Give back exactly the first lines of the entries below, through the line with "You are a computer-use".

** Exercise data follows **

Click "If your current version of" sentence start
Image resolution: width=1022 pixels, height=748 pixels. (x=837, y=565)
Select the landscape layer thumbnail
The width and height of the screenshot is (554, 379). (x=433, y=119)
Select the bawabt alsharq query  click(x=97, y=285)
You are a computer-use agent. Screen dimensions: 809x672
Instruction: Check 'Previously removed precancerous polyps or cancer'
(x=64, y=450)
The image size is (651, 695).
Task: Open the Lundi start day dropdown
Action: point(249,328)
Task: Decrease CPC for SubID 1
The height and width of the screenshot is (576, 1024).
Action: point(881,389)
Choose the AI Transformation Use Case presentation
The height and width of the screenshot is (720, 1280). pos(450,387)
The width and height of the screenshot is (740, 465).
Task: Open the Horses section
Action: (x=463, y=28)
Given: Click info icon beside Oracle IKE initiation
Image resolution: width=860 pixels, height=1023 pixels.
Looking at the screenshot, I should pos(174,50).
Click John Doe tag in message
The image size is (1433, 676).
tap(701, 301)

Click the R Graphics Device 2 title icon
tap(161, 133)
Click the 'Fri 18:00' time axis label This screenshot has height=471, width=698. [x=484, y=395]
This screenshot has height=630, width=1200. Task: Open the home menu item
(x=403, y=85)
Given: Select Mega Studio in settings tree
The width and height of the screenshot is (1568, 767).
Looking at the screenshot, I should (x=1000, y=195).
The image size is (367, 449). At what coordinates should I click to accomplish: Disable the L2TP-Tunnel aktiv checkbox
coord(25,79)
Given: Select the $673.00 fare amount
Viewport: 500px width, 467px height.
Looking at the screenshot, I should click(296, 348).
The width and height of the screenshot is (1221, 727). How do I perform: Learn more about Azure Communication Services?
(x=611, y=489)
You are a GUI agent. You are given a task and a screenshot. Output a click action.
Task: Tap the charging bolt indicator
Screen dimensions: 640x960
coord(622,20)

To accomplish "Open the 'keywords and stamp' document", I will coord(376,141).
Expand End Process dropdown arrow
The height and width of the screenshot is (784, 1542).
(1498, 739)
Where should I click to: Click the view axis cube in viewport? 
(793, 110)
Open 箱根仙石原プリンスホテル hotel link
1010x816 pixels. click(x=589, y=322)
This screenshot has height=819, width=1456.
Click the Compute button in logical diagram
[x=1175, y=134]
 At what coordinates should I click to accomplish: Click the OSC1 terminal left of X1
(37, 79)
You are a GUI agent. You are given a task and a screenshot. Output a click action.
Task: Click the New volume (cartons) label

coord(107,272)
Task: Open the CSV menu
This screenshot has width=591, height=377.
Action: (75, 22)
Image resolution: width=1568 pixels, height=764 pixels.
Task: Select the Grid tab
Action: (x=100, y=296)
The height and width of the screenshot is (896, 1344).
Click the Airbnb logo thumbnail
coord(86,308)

** End of Exercise data **

Result for this task -
Click "If your current version of" sentence start
Image resolution: width=1022 pixels, height=748 pixels. (x=837, y=565)
Select the landscape layer thumbnail
The width and height of the screenshot is (554, 379). (x=433, y=119)
Select the bawabt alsharq query  click(x=97, y=285)
You are a computer-use agent. Screen dimensions: 809x672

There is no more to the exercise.